─── Texto de origem ───
O cristianismo enxerga no ser humano não somente o corpo, como puramente matéria, mas também o espírito, que juntos fazem com que se possa experimentar verdadeiramente o divino, desde que trilhemos esse caminho de renuncia e mortificação, para a purificação necessária. Para esta purificação, segundo o autor, é necessário que o amor vá amadurecendo até chegar ao seu mais alto nível:"o amor visa eternidade". Este está disposto ao sacrifício, a renuncia de si mesmo em função do outro. A exemplo de Jesus que morreu por amor a humanidade, onde ai se alcança a plenitude.
Vemos constantemente esta contraposição entre o amor EROS e ÁGAPE, sendo o primeiro como mundano e o segundo como divino, mas que estão sempre unidos. Se as relações humanas permanecem no EROS (fechando-se em função de si mesmos), de fato elas se destroem, mas se a medida que esse amor vai amadurecendo, este aproxima-se do ÁGAPE (doar-se ao outro) permanecendo nesta unidade, o amor é capaz de experimentar o seu verdadeiro sentido. Porém para dar amor é preciso primeiramente recebê-lo daquele que é a fonte do amor verdadeiro, Jesus Cristo,"cujo coração trespassado brota o amor de Deus", como afirma Bento XVI. Entende-se ainda que o amor é algo único, composto de duas realidades que se fundem, as quais estão presentes no ser humano, aceito por completo para que nessa busca constante do amor seja purificado.
Em um segundo aspecto, o então sucessor de Pedro, trata de questões relacionadas a fé bíblica, já que principalmente com a cultura grega havia ainda a confusão entre os vários deuses e o único Deus. Fica claro que só há um único Deus, capaz de criar todas as coisas e que ama o homem com amor singular. Este que elege Israel, e através deste, toda a humanidade. Que ama sem esperar nada em troca, capaz de perdoar, que tem pelo seu povo um amor apaixonado .
─── Trecho do material ───
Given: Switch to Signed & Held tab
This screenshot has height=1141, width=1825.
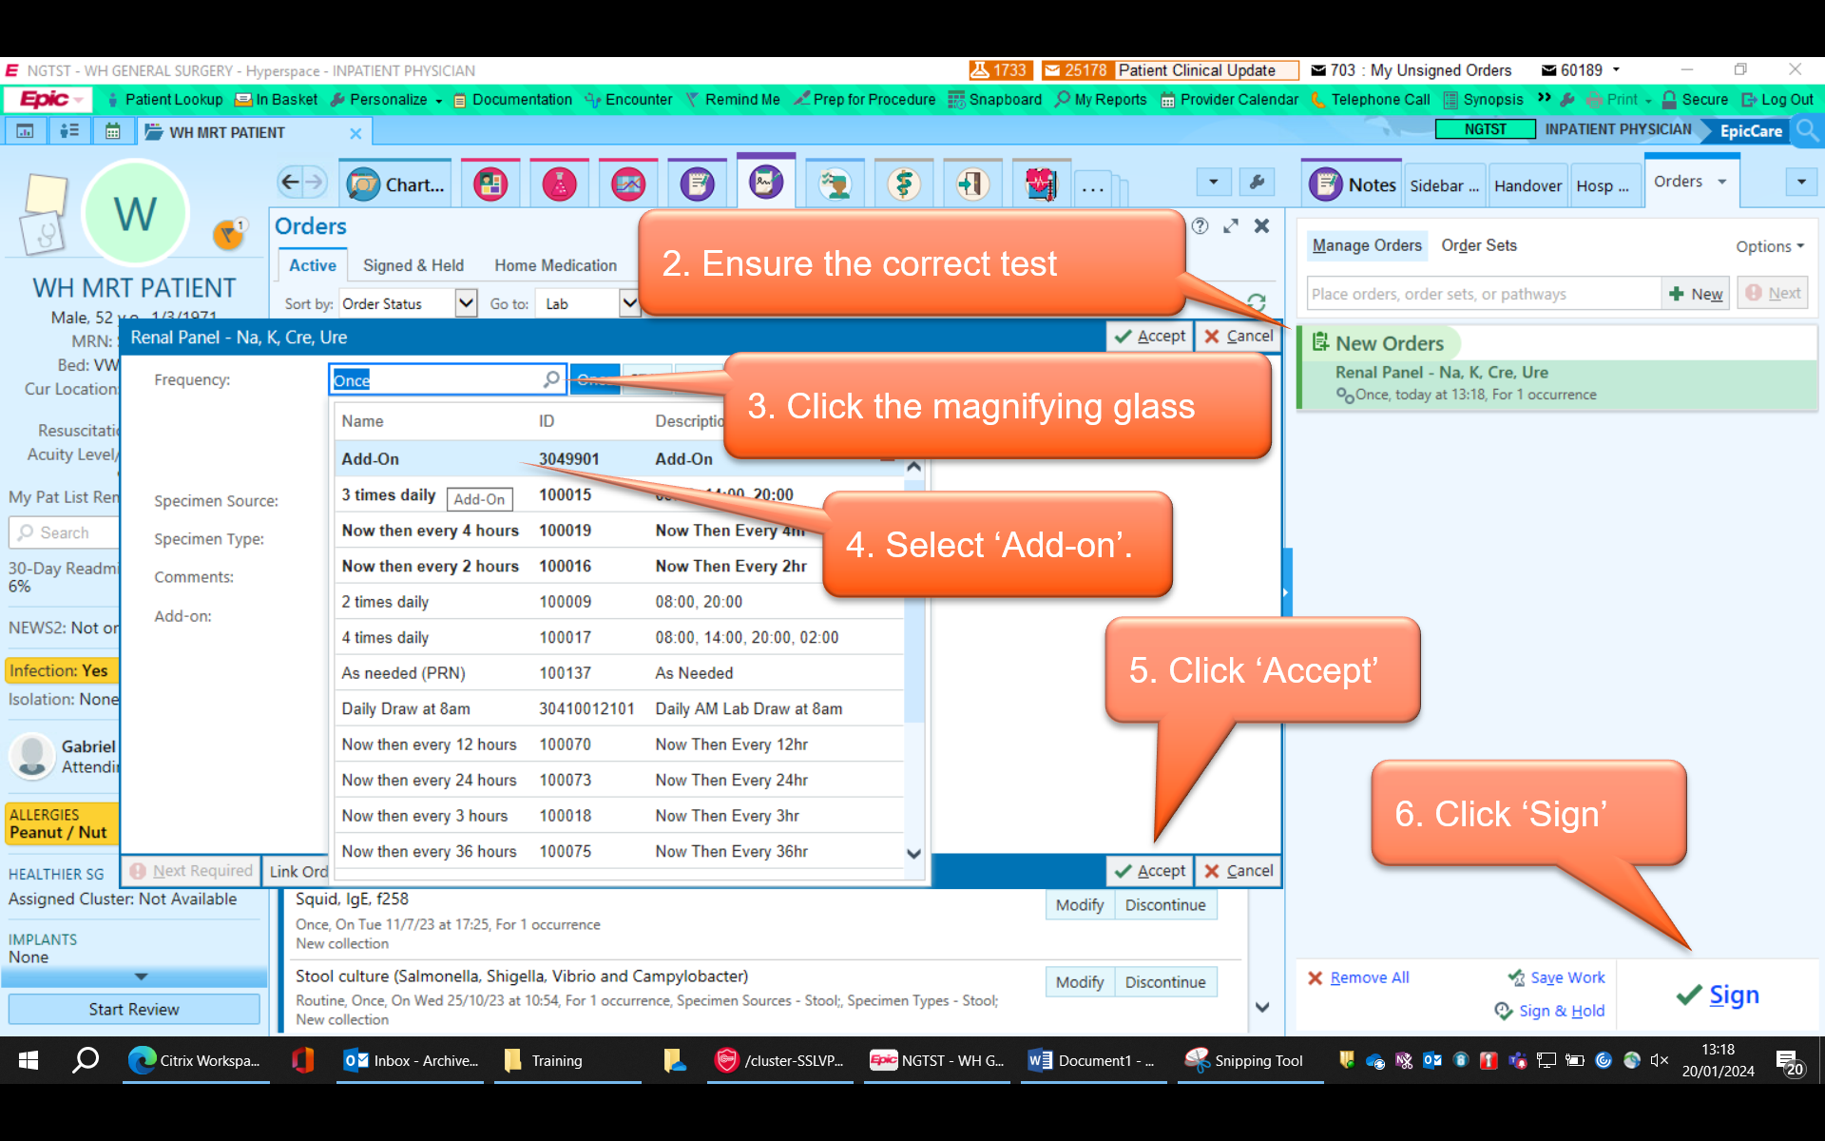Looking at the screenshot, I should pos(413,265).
───
▶ **Instruções da tarefa**
Reproduza, do texto sobre o amor cristão, o trecho entre "Em um segundo" e "amor apaixonado .", inclusive.

▶ **Resposta completa**
Em um segundo aspecto, o então sucessor de Pedro, trata de questões relacionadas a fé bíblica, já que principalmente com a cultura grega havia ainda a confusão entre os vários deuses e o único Deus. Fica claro que só há um único Deus, capaz de criar todas as coisas e que ama o homem com amor singular. Este que elege Israel, e através deste, toda a humanidade. Que ama sem esperar nada em troca, capaz de perdoar, que tem pelo seu povo um amor apaixonado .